Goal of the exercise: Could you set down exactly the lines of the data below, starting at the one that holds "The height and width of the screenshot is (402, 1021)." and ending at the one that holds "The image size is (1366, 768).", both included, and only those?

Material for this task:
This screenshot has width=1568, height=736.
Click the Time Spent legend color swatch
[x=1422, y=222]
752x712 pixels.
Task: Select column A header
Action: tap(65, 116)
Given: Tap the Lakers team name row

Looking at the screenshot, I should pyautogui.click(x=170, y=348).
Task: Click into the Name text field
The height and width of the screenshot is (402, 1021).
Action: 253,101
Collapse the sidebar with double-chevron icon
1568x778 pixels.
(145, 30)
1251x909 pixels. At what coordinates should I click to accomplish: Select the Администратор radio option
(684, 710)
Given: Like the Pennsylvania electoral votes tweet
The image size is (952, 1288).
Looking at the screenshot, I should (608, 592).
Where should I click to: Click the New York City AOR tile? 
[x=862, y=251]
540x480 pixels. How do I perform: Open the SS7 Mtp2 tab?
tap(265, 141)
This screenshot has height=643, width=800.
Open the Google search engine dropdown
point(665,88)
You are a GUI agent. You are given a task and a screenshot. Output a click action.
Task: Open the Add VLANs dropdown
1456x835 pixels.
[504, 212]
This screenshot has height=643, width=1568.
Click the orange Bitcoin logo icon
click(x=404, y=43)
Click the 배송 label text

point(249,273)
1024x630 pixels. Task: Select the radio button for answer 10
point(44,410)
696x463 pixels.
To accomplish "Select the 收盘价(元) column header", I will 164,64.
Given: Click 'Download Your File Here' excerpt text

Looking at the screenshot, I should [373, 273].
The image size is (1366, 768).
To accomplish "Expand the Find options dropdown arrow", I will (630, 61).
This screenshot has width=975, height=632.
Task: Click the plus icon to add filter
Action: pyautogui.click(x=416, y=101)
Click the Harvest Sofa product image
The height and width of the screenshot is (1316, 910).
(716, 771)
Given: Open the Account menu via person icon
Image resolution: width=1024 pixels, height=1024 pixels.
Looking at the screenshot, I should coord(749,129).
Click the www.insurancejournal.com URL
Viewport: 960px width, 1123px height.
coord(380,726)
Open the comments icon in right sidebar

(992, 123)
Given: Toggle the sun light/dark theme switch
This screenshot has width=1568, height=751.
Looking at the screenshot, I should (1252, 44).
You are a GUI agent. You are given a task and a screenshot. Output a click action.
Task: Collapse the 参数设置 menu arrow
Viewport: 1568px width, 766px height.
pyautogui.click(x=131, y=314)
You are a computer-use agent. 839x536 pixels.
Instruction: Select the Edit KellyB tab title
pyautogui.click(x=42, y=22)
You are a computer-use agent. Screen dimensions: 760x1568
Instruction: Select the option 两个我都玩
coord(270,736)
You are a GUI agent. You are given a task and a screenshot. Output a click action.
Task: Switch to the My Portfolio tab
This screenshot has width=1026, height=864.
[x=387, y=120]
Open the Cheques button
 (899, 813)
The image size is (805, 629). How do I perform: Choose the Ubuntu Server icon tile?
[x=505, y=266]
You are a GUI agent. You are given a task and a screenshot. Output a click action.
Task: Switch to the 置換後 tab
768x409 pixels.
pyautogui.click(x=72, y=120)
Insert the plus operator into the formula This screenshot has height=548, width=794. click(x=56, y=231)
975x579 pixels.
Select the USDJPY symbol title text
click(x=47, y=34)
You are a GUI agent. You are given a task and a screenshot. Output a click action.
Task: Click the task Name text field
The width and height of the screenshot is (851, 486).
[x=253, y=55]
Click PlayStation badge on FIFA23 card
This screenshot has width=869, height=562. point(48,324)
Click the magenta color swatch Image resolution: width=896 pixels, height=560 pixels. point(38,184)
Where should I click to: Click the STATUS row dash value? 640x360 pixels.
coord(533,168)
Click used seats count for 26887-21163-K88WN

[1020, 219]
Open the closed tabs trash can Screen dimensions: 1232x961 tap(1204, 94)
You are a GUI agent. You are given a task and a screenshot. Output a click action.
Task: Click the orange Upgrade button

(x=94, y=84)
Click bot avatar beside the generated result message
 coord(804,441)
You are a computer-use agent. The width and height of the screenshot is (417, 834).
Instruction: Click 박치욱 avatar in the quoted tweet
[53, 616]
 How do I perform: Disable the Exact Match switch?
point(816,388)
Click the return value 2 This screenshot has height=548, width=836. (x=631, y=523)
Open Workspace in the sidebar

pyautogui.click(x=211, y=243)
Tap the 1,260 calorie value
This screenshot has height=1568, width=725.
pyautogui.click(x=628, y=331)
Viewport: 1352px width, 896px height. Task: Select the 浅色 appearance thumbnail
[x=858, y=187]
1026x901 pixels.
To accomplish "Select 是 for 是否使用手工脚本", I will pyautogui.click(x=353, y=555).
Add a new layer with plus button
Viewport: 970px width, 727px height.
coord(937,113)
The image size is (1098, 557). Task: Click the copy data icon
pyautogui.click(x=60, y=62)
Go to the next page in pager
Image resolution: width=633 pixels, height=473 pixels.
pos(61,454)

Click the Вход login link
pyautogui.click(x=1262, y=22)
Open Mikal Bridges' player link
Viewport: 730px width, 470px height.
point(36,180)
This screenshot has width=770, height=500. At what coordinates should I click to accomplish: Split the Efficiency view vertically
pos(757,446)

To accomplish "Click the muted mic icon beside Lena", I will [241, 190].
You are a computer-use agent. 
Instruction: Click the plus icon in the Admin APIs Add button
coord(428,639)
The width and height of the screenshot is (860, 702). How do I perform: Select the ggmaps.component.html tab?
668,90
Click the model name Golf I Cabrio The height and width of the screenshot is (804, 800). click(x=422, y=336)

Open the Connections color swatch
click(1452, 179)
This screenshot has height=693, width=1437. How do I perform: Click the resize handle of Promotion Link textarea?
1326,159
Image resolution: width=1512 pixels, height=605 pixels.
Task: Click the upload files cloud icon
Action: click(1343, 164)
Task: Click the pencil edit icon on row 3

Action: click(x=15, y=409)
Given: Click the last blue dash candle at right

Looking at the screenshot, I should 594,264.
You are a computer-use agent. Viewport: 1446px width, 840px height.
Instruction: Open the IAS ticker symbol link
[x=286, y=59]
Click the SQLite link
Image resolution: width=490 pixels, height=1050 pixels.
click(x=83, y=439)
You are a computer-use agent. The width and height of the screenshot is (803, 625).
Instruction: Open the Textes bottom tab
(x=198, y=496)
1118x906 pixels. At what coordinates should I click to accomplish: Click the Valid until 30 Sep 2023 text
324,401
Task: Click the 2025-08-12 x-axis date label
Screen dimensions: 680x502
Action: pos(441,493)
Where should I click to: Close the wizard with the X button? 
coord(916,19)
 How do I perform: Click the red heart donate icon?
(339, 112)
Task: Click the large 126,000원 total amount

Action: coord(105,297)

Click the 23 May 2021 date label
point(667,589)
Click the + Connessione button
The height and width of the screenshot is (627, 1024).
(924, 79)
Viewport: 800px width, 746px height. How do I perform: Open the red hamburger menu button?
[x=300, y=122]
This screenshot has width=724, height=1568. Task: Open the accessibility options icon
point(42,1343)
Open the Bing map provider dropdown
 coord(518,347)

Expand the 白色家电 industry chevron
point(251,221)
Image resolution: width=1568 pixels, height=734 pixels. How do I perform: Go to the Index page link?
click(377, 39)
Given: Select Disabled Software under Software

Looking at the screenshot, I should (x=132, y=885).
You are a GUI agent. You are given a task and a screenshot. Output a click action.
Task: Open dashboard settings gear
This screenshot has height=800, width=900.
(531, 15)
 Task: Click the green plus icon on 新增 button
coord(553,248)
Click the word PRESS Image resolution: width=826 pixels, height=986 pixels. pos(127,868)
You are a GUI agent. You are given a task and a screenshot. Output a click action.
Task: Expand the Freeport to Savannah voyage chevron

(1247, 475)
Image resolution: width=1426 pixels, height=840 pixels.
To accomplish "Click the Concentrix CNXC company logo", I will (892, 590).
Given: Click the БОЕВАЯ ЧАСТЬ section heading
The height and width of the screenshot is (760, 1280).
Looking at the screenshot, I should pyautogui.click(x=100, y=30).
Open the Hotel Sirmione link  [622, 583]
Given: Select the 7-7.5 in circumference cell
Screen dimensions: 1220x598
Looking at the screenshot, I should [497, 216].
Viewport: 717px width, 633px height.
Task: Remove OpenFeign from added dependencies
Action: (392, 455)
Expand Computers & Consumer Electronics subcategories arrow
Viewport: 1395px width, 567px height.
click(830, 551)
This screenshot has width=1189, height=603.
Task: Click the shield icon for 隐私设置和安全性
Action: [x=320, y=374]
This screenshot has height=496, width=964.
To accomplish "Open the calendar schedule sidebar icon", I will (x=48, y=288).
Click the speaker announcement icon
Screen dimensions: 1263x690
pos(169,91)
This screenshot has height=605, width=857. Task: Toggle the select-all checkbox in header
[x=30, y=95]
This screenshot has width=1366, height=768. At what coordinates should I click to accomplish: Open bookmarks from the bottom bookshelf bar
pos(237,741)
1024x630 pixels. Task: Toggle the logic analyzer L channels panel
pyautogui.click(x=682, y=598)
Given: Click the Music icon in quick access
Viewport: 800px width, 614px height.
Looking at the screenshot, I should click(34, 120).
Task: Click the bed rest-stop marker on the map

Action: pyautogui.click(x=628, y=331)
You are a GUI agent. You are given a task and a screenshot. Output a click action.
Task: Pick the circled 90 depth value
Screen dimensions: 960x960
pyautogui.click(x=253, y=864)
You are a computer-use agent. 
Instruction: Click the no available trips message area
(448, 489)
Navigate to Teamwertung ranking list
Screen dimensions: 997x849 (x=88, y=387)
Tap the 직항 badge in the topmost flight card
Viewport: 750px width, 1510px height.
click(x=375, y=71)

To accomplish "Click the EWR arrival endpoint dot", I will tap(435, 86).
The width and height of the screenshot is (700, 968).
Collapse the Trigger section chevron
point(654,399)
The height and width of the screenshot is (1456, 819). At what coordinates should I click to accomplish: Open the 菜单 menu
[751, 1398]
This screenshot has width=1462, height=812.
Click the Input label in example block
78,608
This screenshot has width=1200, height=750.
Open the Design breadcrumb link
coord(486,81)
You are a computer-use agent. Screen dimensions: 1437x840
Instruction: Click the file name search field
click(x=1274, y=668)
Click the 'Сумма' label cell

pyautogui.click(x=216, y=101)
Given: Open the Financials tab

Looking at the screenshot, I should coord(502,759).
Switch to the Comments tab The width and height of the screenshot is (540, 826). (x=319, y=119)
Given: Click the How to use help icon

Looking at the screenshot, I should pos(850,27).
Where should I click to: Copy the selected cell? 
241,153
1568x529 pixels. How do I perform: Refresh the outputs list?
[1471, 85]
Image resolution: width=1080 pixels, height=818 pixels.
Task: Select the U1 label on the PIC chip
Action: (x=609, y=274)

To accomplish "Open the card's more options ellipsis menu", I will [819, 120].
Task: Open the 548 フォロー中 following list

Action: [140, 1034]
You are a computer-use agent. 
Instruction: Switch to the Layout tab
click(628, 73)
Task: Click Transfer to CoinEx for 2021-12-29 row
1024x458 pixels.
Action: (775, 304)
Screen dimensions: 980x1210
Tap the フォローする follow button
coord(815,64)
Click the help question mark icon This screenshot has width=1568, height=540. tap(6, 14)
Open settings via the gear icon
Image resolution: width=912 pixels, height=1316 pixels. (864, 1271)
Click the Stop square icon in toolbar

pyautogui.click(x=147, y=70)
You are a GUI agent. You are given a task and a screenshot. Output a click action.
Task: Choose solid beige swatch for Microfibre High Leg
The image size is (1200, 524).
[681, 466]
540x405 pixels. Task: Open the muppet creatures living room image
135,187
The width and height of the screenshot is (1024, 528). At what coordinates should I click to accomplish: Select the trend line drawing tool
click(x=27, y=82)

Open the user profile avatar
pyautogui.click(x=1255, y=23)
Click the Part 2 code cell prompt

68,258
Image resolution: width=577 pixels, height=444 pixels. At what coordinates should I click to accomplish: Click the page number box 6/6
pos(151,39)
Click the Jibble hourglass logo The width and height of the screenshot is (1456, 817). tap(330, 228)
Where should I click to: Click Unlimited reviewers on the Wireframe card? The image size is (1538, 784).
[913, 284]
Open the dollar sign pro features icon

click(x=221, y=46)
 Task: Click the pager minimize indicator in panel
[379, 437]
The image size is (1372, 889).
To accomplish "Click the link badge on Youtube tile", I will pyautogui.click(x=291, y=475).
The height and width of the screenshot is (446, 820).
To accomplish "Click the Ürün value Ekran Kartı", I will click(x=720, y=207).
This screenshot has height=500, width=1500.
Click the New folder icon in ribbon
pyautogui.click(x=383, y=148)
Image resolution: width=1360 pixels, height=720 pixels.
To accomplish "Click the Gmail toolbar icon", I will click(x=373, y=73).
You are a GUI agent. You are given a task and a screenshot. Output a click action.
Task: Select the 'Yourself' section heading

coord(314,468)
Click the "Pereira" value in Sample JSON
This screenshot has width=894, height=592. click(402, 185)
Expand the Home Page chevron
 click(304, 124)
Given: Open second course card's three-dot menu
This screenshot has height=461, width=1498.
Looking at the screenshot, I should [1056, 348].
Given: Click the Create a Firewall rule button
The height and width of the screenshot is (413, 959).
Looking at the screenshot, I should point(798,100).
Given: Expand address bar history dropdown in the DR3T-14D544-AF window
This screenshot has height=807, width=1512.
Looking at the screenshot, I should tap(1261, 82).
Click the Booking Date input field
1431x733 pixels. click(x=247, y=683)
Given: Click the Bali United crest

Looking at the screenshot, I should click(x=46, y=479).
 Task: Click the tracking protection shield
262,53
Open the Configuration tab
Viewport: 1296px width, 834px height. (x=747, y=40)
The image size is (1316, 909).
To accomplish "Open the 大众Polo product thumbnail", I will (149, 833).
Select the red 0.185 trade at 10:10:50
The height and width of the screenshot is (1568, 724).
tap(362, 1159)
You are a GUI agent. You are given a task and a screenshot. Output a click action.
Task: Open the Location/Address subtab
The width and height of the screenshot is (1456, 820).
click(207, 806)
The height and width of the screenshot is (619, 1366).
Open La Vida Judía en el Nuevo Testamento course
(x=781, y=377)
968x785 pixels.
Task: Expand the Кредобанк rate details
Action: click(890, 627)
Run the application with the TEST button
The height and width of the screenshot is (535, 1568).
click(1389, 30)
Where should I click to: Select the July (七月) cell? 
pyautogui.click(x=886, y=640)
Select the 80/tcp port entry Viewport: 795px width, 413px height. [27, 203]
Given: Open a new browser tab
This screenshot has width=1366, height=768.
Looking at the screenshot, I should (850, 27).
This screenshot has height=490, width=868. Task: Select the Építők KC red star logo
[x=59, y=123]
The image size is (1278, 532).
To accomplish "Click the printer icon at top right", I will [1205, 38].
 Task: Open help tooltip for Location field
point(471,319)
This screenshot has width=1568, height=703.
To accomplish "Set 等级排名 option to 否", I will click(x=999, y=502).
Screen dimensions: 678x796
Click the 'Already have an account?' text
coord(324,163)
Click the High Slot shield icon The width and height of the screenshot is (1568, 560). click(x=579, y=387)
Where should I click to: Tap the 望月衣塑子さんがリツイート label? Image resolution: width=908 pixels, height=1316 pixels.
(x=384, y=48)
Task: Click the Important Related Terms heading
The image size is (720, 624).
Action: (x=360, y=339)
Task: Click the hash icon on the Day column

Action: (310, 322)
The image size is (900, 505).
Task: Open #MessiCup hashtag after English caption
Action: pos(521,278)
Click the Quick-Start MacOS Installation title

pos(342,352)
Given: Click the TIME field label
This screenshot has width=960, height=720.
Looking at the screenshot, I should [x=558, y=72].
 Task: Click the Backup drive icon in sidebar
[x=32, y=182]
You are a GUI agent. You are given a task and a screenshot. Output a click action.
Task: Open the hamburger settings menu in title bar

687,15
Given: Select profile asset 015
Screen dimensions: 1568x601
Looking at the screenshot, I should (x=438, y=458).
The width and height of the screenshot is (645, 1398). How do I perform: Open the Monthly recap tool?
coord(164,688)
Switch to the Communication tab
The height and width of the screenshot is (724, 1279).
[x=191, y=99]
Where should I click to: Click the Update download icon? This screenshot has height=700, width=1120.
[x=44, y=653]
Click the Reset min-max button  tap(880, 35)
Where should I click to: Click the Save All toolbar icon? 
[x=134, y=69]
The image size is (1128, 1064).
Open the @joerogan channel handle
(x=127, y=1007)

Final answer:
The height and width of the screenshot is (402, 1021).
Action: 253,101
Collapse the sidebar with double-chevron icon
1568x778 pixels.
(145, 30)
1251x909 pixels. At what coordinates should I click to accomplish: Select the Администратор radio option
(684, 710)
Given: Like the Pennsylvania electoral votes tweet
The image size is (952, 1288).
Looking at the screenshot, I should (608, 592).
Where should I click to: Click the New York City AOR tile? 
[x=862, y=251]
540x480 pixels. How do I perform: Open the SS7 Mtp2 tab?
tap(265, 141)
This screenshot has height=643, width=800.
Open the Google search engine dropdown
point(665,88)
You are a GUI agent. You are given a task and a screenshot. Output a click action.
Task: Open the Add VLANs dropdown
1456x835 pixels.
[504, 212]
This screenshot has height=643, width=1568.
Click the orange Bitcoin logo icon
click(x=404, y=43)
Click the 배송 label text

point(249,273)
1024x630 pixels. Task: Select the radio button for answer 10
point(44,410)
696x463 pixels.
To accomplish "Select the 收盘价(元) column header", I will 164,64.
Given: Click 'Download Your File Here' excerpt text

Looking at the screenshot, I should [373, 273].
The image size is (1366, 768).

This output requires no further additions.